In Morokozawa, in the Shizuoka mountain tea production area called Hon.yama, Satô Hiromitsu is known for its Kogane-midori cultivar with its golden color leaves. It is also one of the few Japanese producers making really excellent wulong tea.
For these light to medium oxidation teas, he understand that small shoots and leaves like for green tea aren’t serving this purpose, and prefers to wait until the spring leaves have grown enough (the moment when the upper bud goes start to become a leaf). The harvest is thus manual, in its plantation at about 500 m of altitude.
His wulong, produced in very small quantities are very popular with amateurs here in Japan.
I had already proposed the 2016 vintage of the fired Kanaya-midori cultivar wulong, which was a great success. Also, for this 2017 version, I also add the unroasted version.

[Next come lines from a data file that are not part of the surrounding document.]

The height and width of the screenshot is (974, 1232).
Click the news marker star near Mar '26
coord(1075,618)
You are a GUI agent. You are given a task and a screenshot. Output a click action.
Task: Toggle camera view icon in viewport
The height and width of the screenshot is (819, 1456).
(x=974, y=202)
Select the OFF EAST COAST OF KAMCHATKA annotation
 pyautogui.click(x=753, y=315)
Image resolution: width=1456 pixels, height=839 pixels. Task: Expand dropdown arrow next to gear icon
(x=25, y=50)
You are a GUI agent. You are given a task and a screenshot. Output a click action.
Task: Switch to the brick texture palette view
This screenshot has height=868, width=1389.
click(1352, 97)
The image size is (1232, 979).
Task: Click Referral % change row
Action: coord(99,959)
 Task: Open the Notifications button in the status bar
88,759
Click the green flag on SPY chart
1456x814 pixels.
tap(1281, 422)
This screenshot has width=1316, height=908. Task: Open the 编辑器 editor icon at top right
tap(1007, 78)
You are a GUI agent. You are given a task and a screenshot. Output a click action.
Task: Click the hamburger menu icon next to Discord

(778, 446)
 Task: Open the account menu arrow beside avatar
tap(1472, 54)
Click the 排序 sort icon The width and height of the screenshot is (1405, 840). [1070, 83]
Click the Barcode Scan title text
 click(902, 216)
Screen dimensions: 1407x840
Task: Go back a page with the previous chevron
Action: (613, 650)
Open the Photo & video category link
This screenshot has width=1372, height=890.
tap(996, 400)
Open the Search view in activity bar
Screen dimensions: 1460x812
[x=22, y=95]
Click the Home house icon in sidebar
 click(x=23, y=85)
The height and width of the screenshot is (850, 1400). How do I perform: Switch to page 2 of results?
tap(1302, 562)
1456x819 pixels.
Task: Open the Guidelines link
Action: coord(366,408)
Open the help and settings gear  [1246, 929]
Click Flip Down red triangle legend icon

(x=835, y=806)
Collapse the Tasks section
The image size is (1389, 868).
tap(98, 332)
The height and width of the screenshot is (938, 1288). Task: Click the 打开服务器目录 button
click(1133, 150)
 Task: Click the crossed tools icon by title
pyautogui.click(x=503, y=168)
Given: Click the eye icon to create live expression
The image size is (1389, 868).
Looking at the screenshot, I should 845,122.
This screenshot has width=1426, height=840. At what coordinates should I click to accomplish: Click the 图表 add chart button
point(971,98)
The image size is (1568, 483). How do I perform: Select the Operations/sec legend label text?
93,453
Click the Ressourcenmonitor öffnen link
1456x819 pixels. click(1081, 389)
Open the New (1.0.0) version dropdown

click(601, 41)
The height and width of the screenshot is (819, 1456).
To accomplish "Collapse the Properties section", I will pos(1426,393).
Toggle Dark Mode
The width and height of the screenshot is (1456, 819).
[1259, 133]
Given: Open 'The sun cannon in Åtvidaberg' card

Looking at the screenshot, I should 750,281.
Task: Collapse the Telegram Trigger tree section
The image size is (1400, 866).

Kanaya-midori is a sencha cultivar that was registered in 1970. The spring leaves of this cultivar are could be characterized by creamy aromas.
With the non fired version, we have, unsurprisingly, leaves with a green and floral fragrance, a bouquet with spring accents.
The infusion gives a first impression indeed floral, quite representative of the aromas of this kind of tea. But the scent is especially very sweet and creamy, also reminiscent of fresh butter. There are also notes of strawberries.
The sweet and creamy taste remains throughout the several infusions the thread of this tea really rich and elegant.
On the palate it is refreshing and velvety, floral, sweet and creamy after-taste, with accents of candies.
Finally, the bottom of cup gives a gourmand aroma of coconut.
If I personally tend to usually prefer fired this type of tea, I must say that this unroasted version is particularly well done and great.
For the fired version, the producer makes three successive fine firing. Add to a manual sorting of leaves, this tea requires a particularly important work.
But the result is these leaves with a warm and very appetizing fragrance. We are in the domain of pastries and toasted bread. The overall impression is very sweet.
From the first brew, we feel immediately rich roasting notes, warm and intense. Sweet toast, nuts, a general impression of cooked butter, but also a touch of waxed wood, are so many scents that we find in this fired Japanese wulong.
In the mouth, this tea is very fluid, and the roasting does not cause any bitter or astringent note. There is also a sweet impression evoking candies and confectionary.
It is a tea with intense and rich fragrances that warms the body and mind.
From the same leaves, the producer gives us two very different and complementary teas, in which we find as an anchor these sweet and creamy flavors of the cultivar Kanaya-midori.